Available records:

"""

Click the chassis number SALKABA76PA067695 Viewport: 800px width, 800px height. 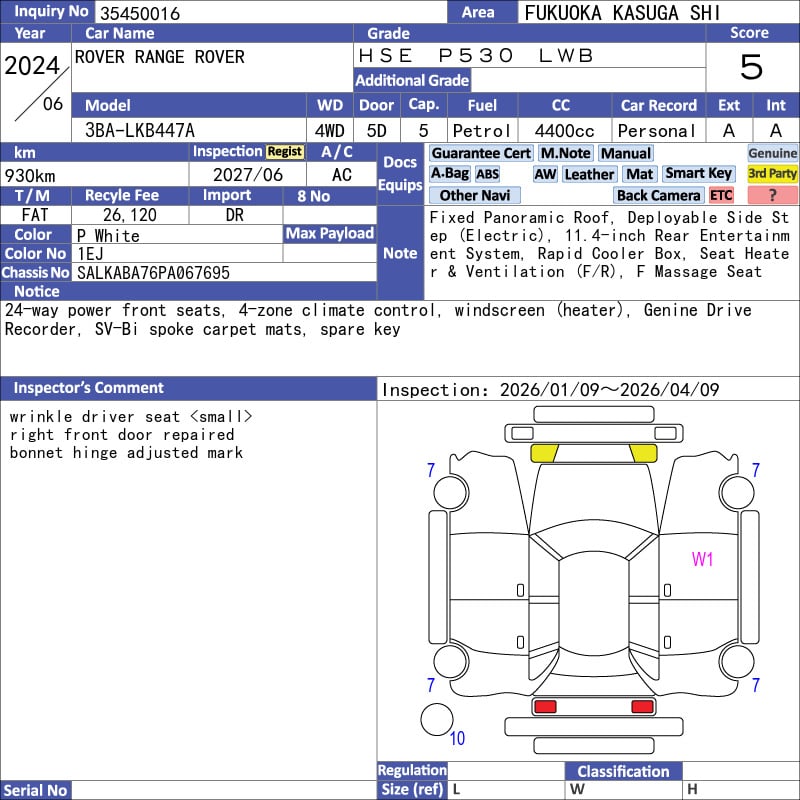point(153,273)
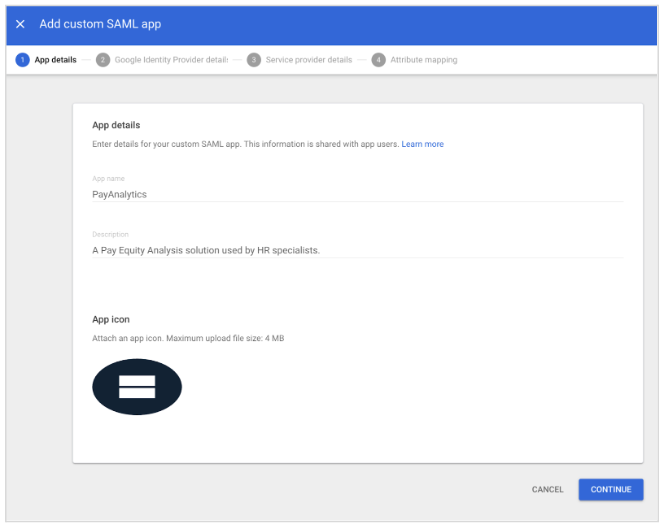
Task: Select the App details step label
Action: (x=55, y=60)
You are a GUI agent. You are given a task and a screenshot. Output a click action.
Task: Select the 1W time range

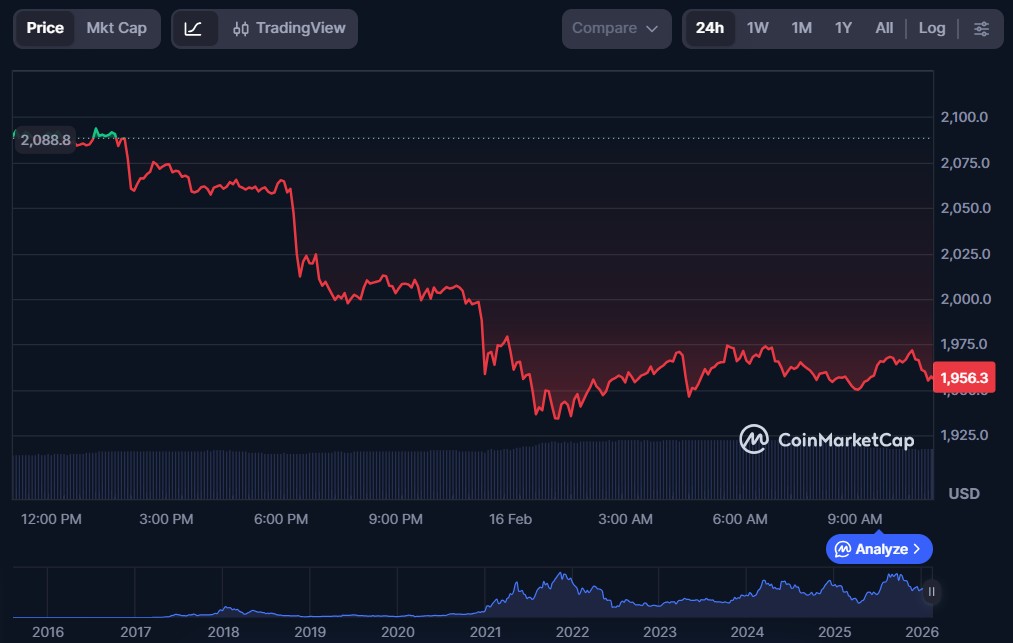click(758, 28)
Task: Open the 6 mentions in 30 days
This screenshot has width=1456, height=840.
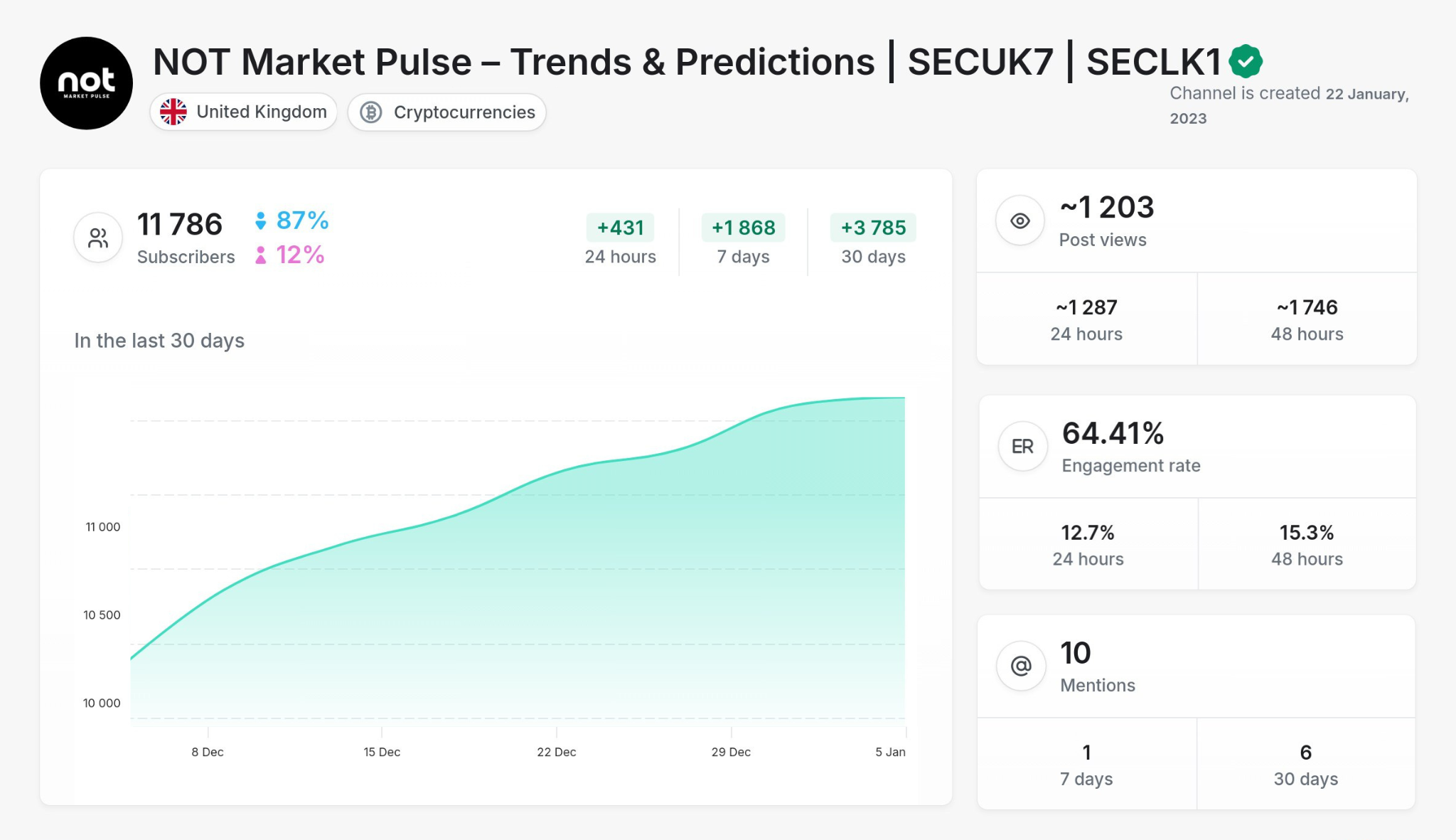Action: (1306, 762)
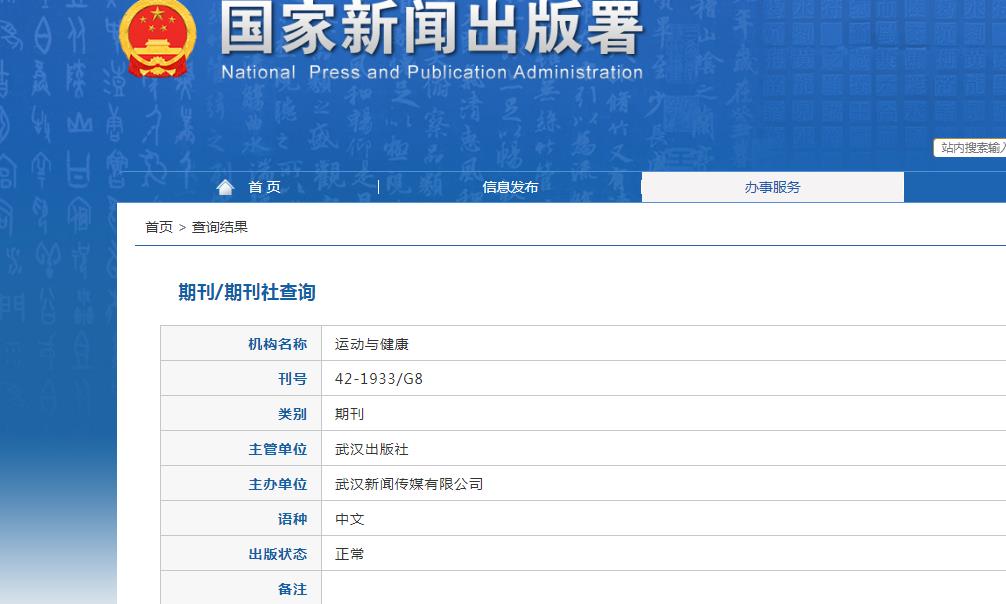The height and width of the screenshot is (604, 1006).
Task: Click the 查询结果 breadcrumb item
Action: click(x=222, y=227)
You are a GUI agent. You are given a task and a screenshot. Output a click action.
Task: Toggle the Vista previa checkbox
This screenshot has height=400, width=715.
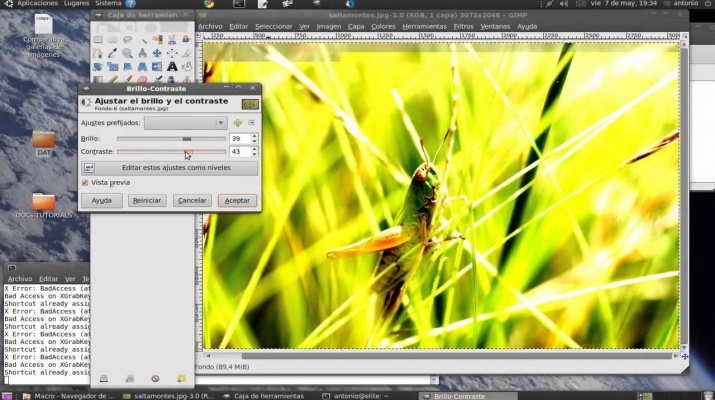[85, 183]
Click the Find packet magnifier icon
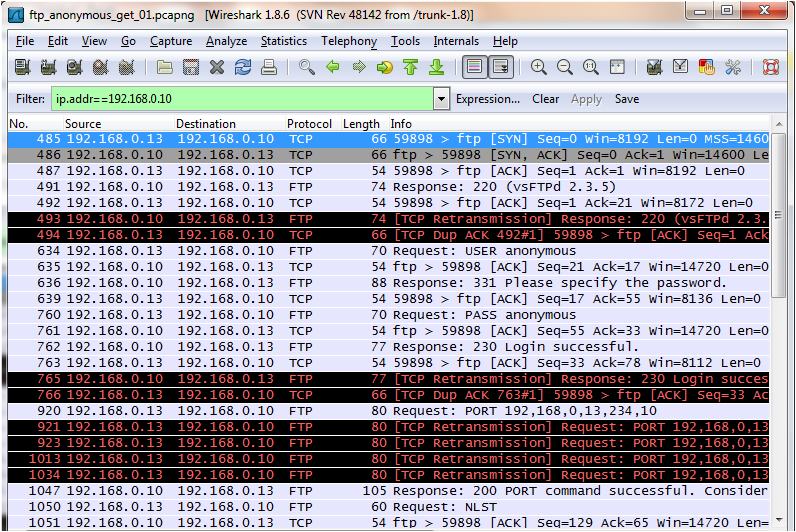Screen dimensions: 796x532 click(x=306, y=67)
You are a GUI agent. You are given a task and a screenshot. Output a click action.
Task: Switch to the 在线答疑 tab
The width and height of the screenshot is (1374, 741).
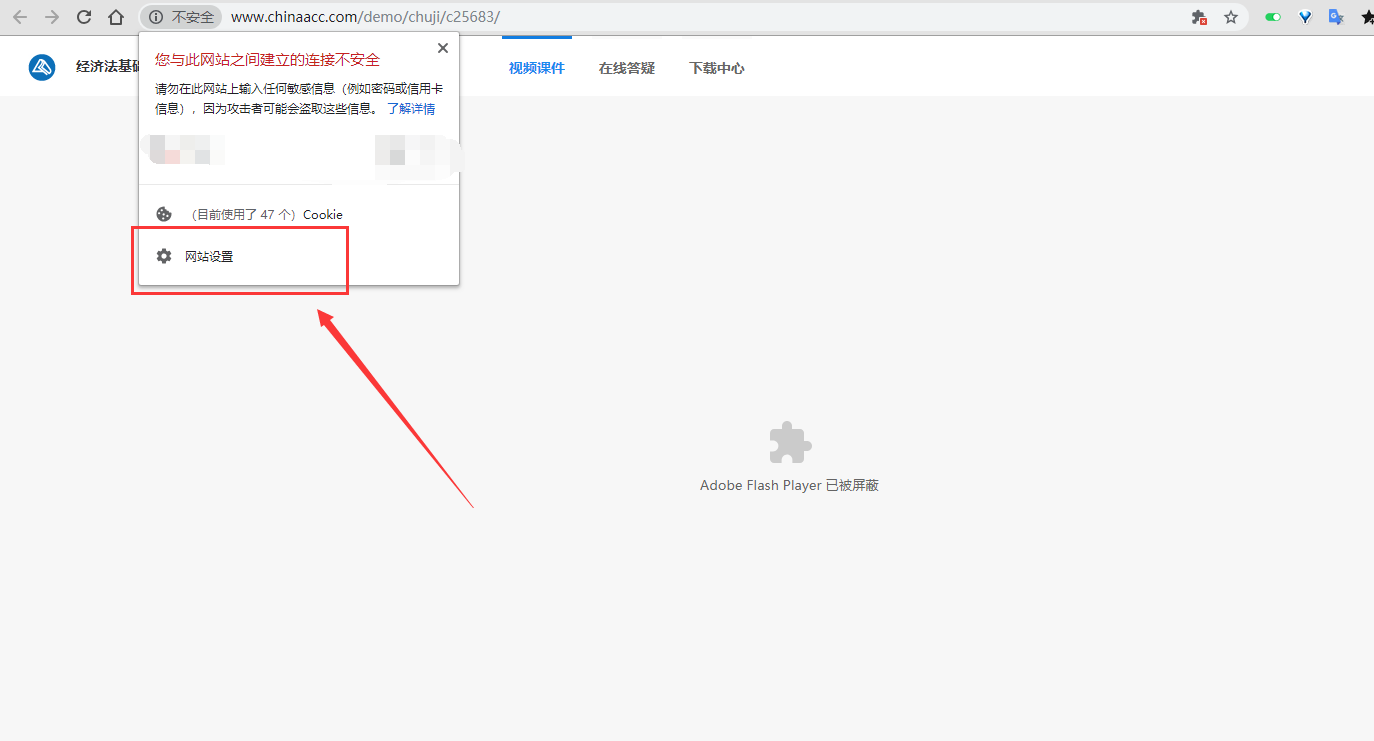tap(627, 68)
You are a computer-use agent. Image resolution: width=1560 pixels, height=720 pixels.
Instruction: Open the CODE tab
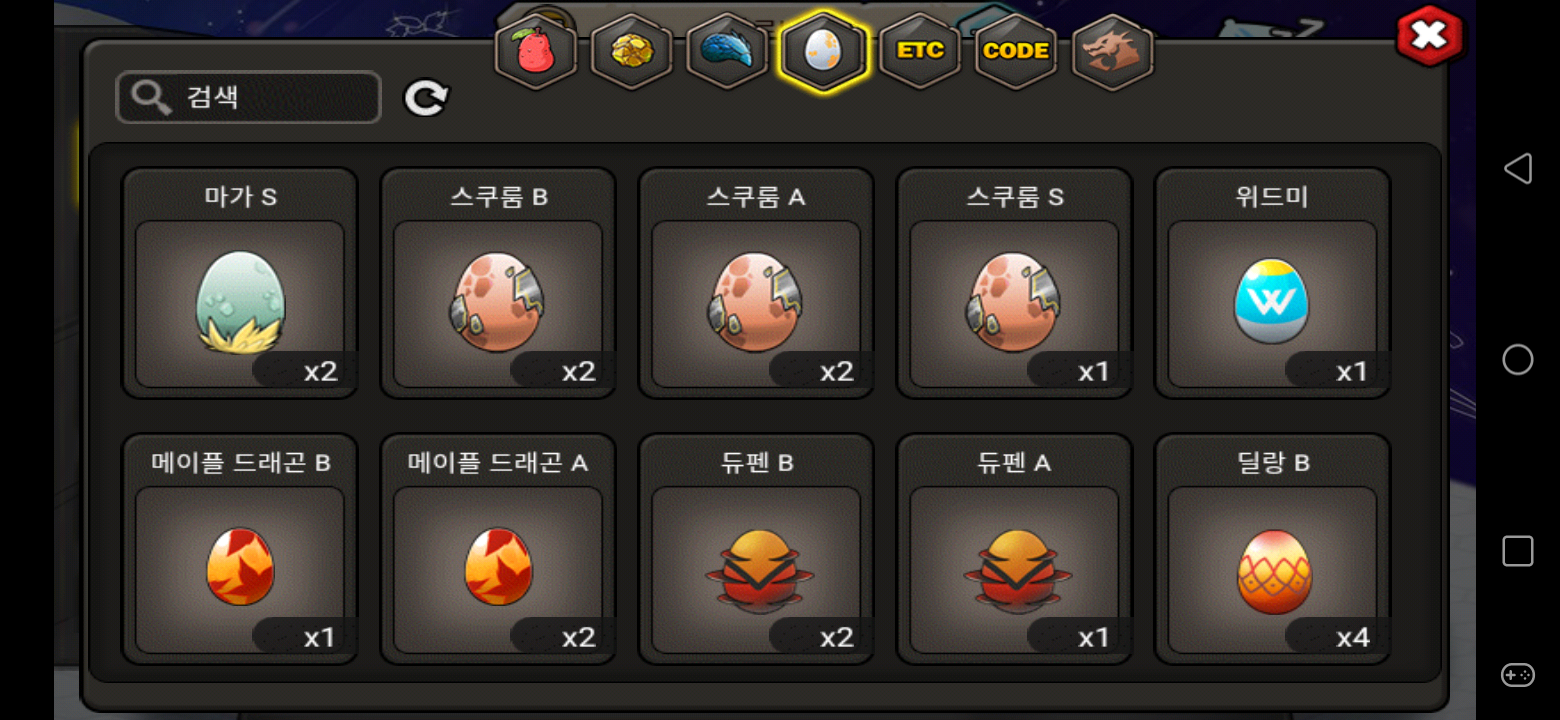coord(1016,52)
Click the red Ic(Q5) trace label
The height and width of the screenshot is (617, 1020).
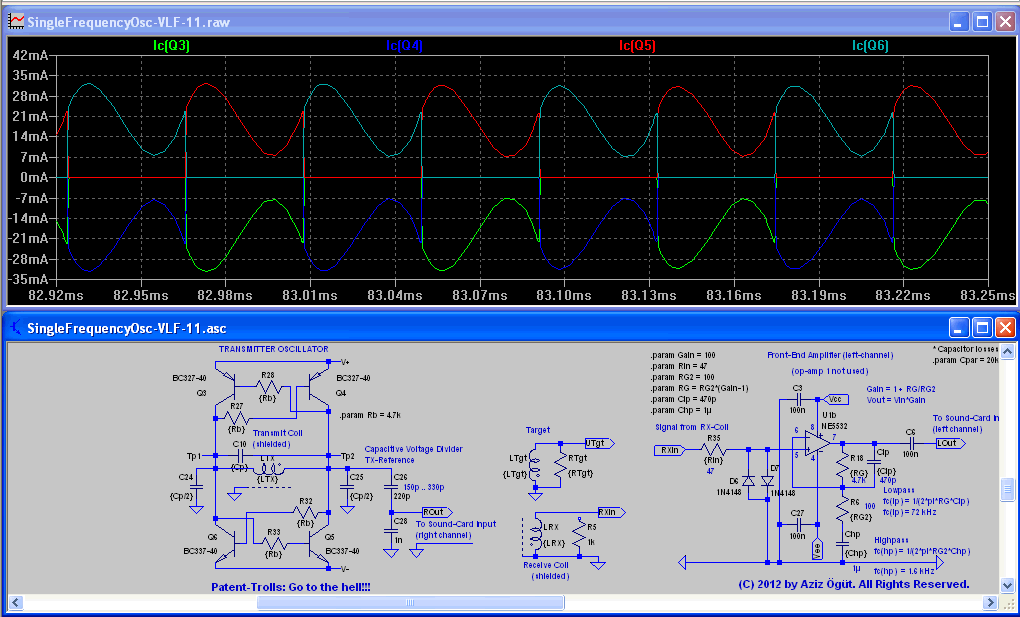tap(637, 45)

"""

Your task:
The span to retype runs from the line containing "Instruction: Open the CODE tab" through the last line of the listing above, both ends included; copy it exactly, without pictures.

Answer for the task:
Instruction: Open the CODE tab
coord(1016,52)
Click the red Ic(Q5) trace label
The height and width of the screenshot is (617, 1020).
tap(637, 45)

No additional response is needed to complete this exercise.